Brief: Go through the records and report each line holding the string "section".

Screenshot grounding data
%%

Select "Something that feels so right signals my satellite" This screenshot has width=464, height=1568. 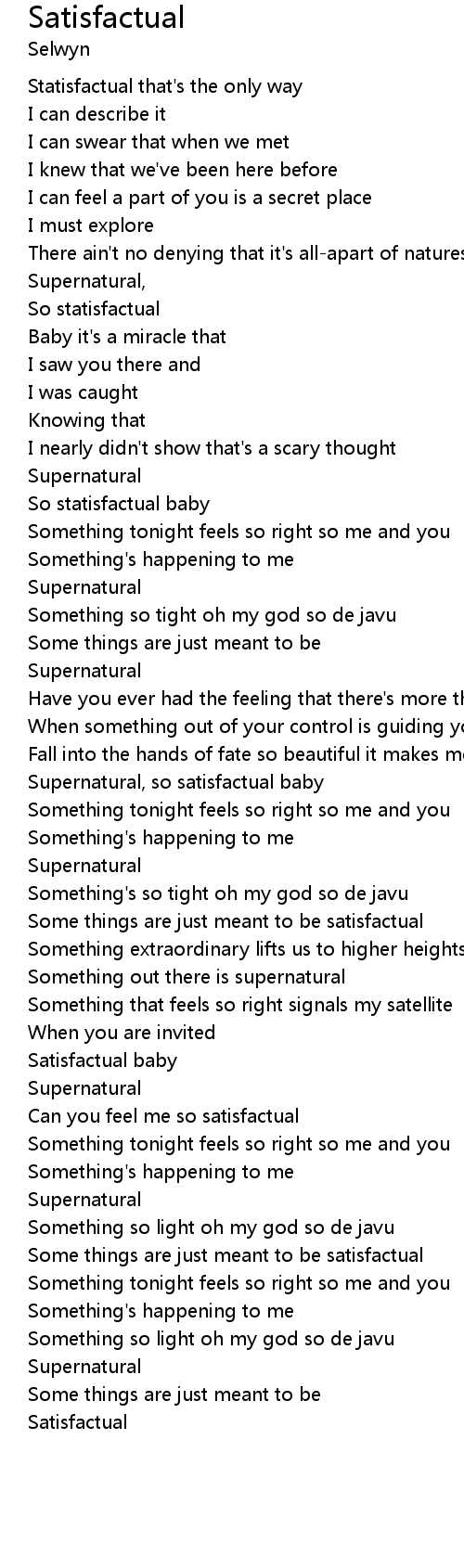point(240,1005)
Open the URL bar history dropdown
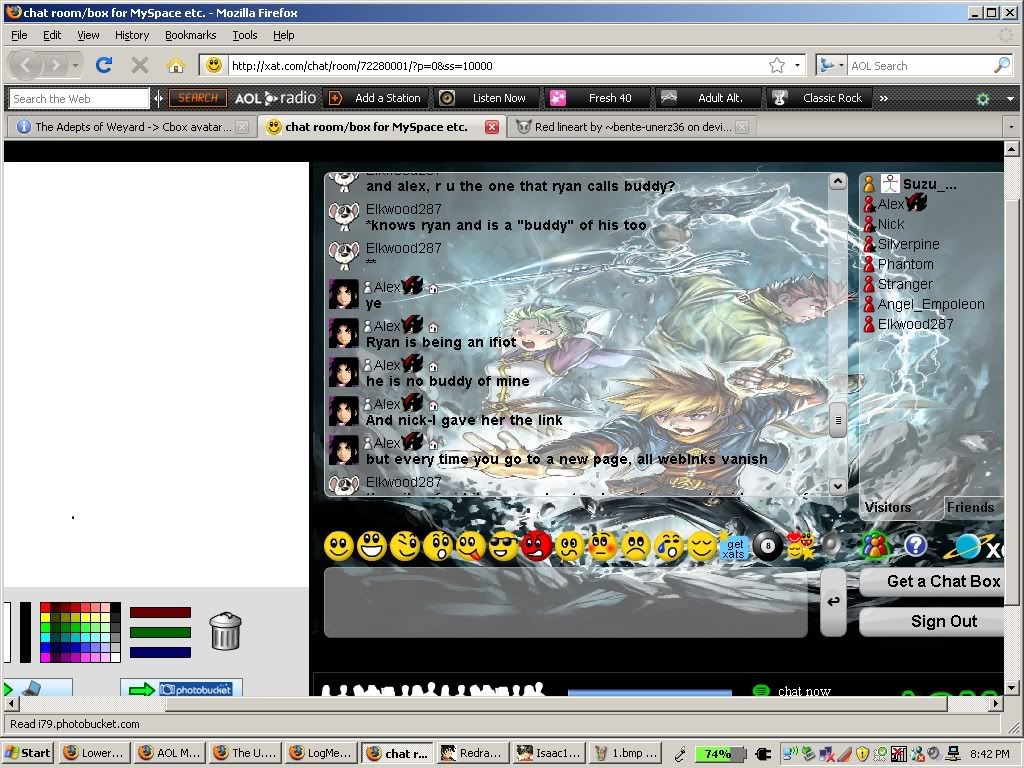Screen dimensions: 1024x768 tap(798, 65)
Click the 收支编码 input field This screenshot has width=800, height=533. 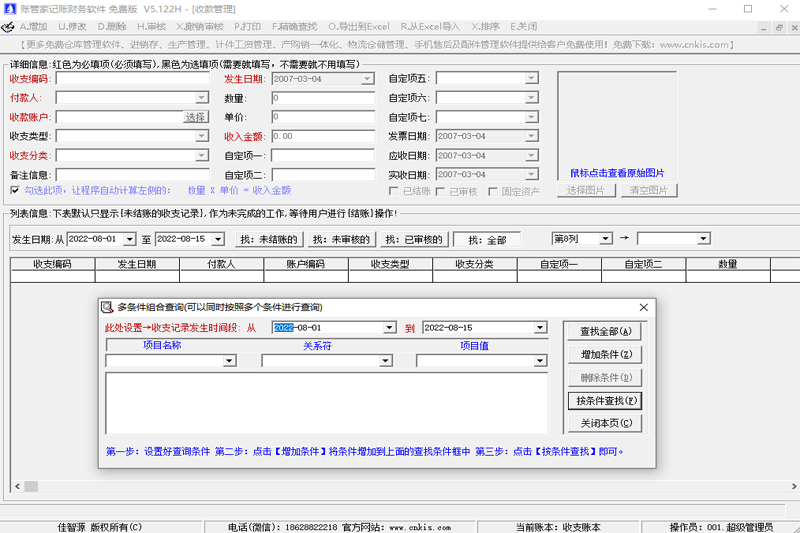[131, 78]
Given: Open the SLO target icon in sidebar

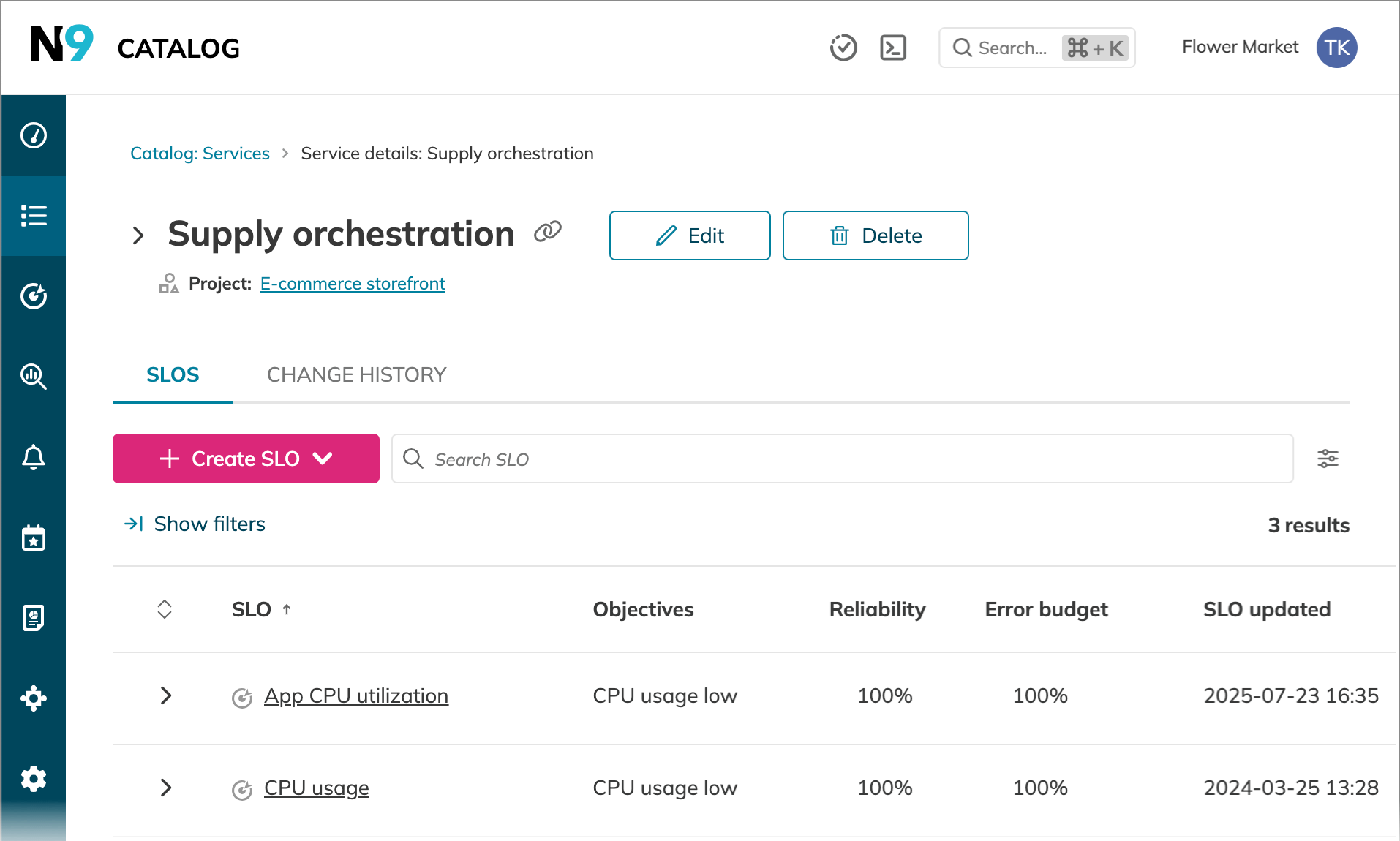Looking at the screenshot, I should pos(34,296).
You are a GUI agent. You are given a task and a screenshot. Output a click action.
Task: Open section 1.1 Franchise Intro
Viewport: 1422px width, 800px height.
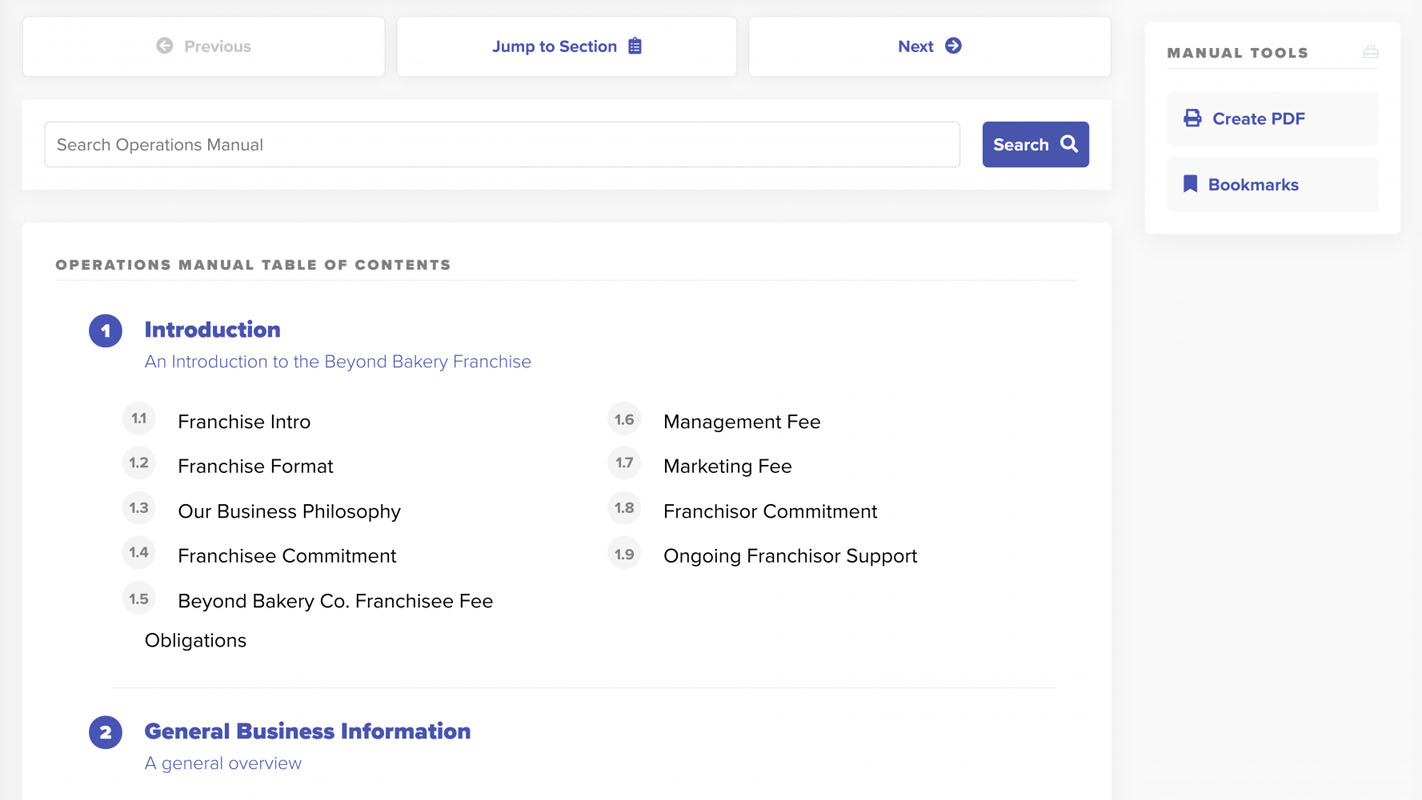(x=244, y=422)
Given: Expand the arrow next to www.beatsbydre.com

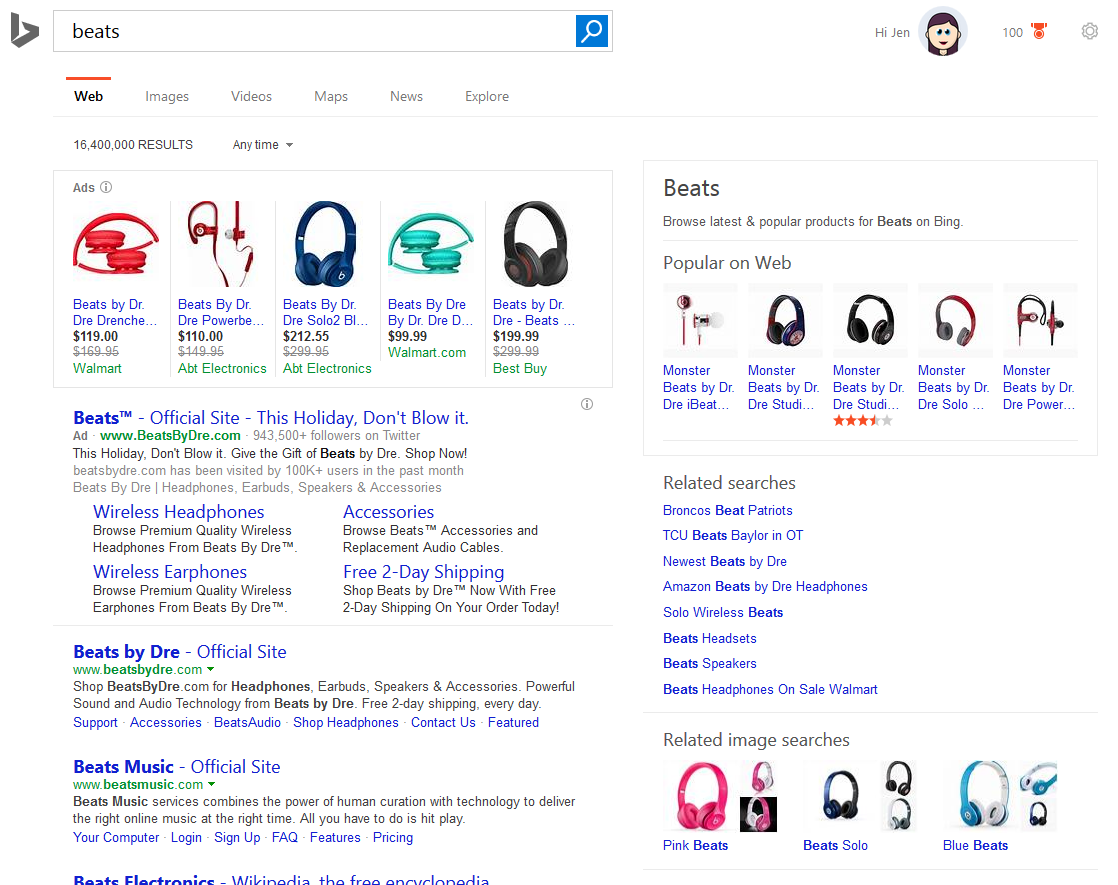Looking at the screenshot, I should coord(211,670).
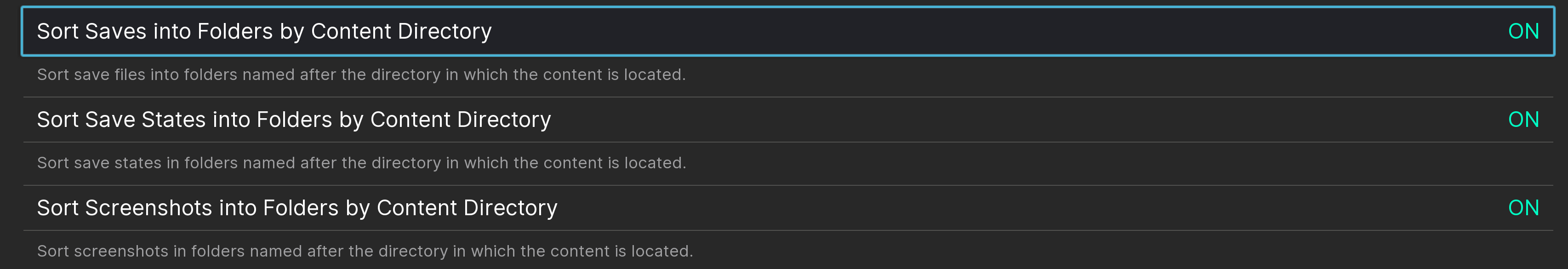
Task: Click the description 'Sort save files into folders named'
Action: (x=361, y=75)
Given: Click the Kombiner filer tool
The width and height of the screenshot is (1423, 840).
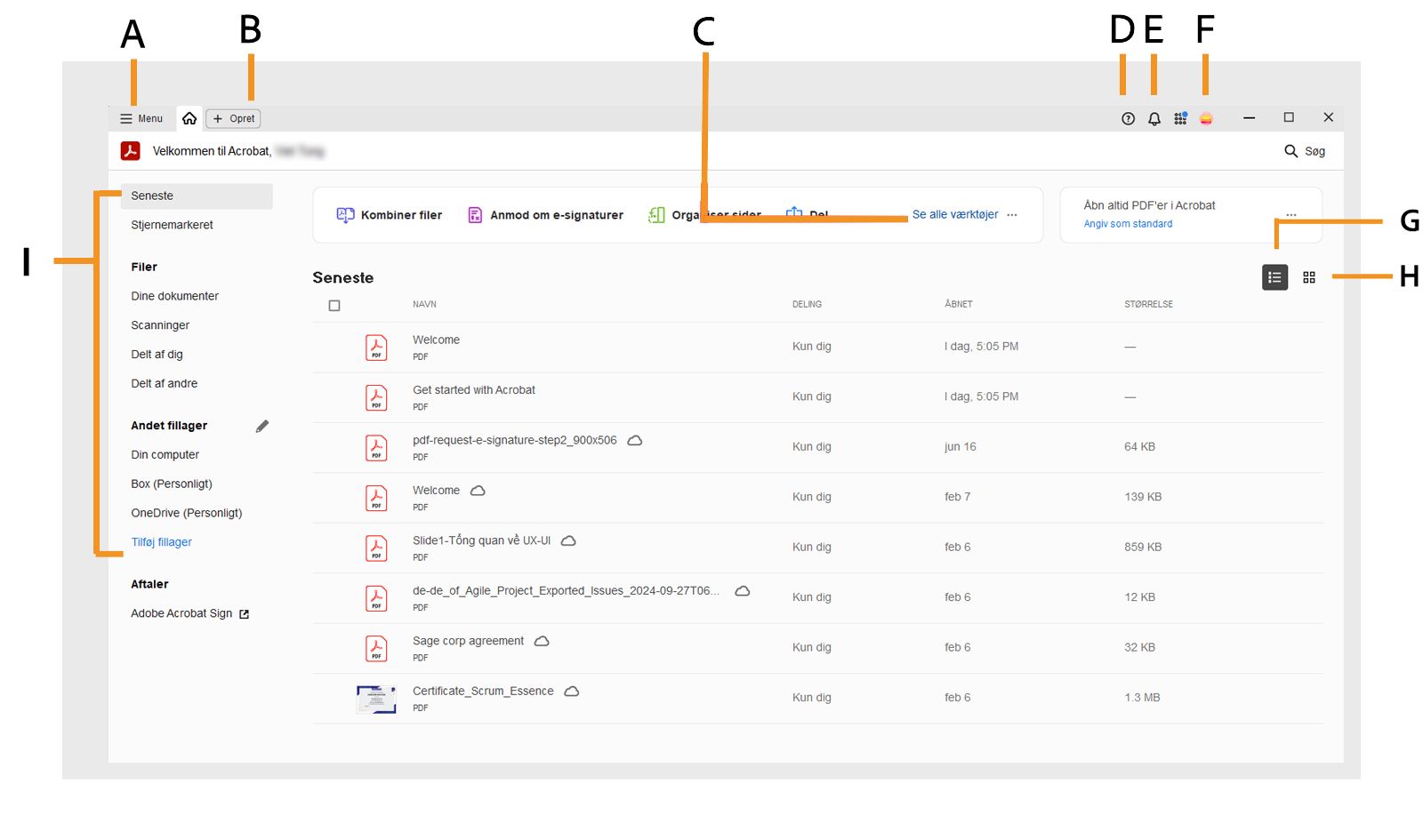Looking at the screenshot, I should click(390, 215).
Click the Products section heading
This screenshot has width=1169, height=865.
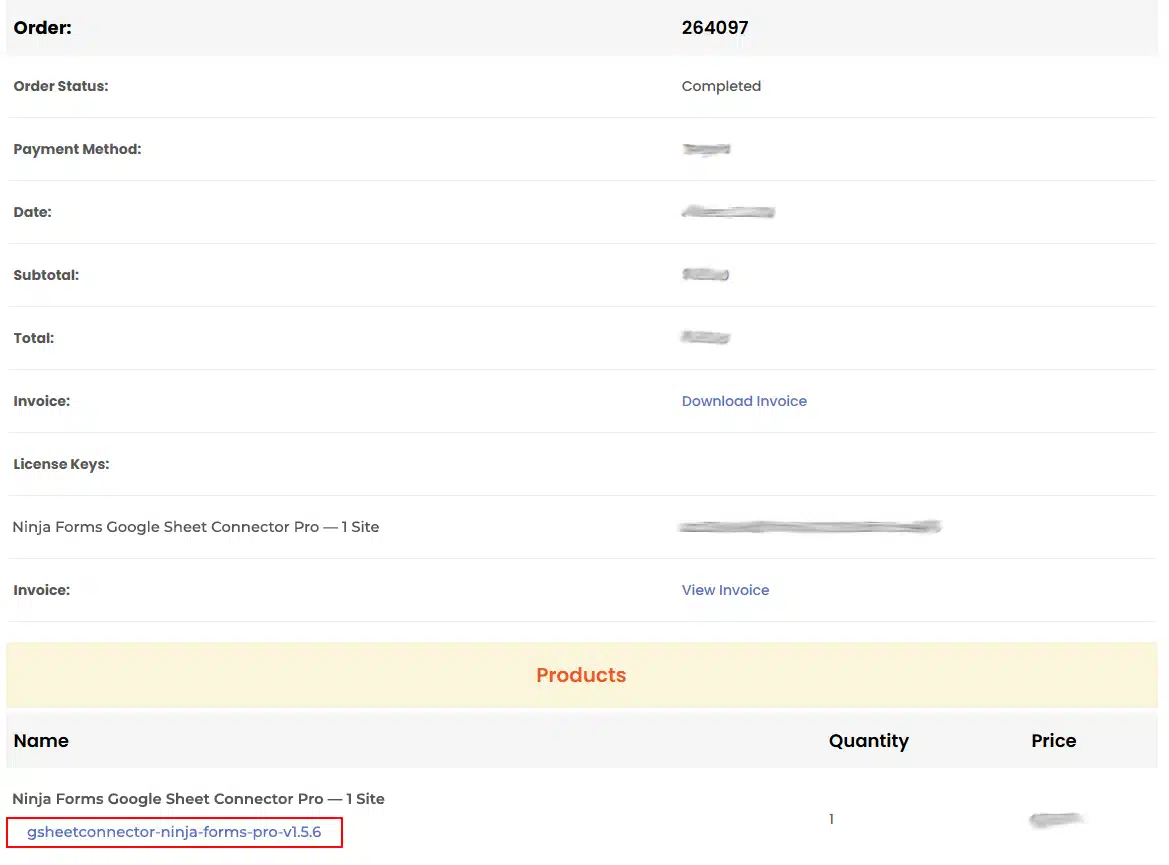[x=581, y=675]
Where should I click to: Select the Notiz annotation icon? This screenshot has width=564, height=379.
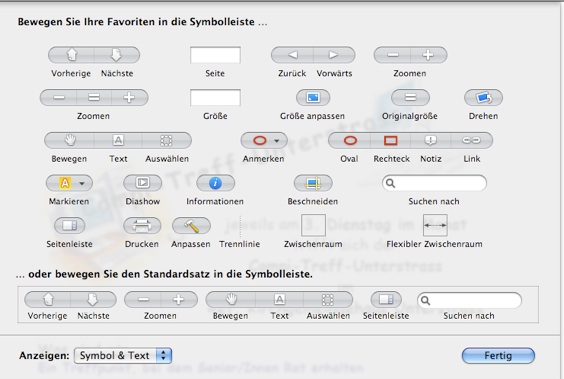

%%

Solution:
Task: Open section 1.1 Franchise Intro
Click the Products section heading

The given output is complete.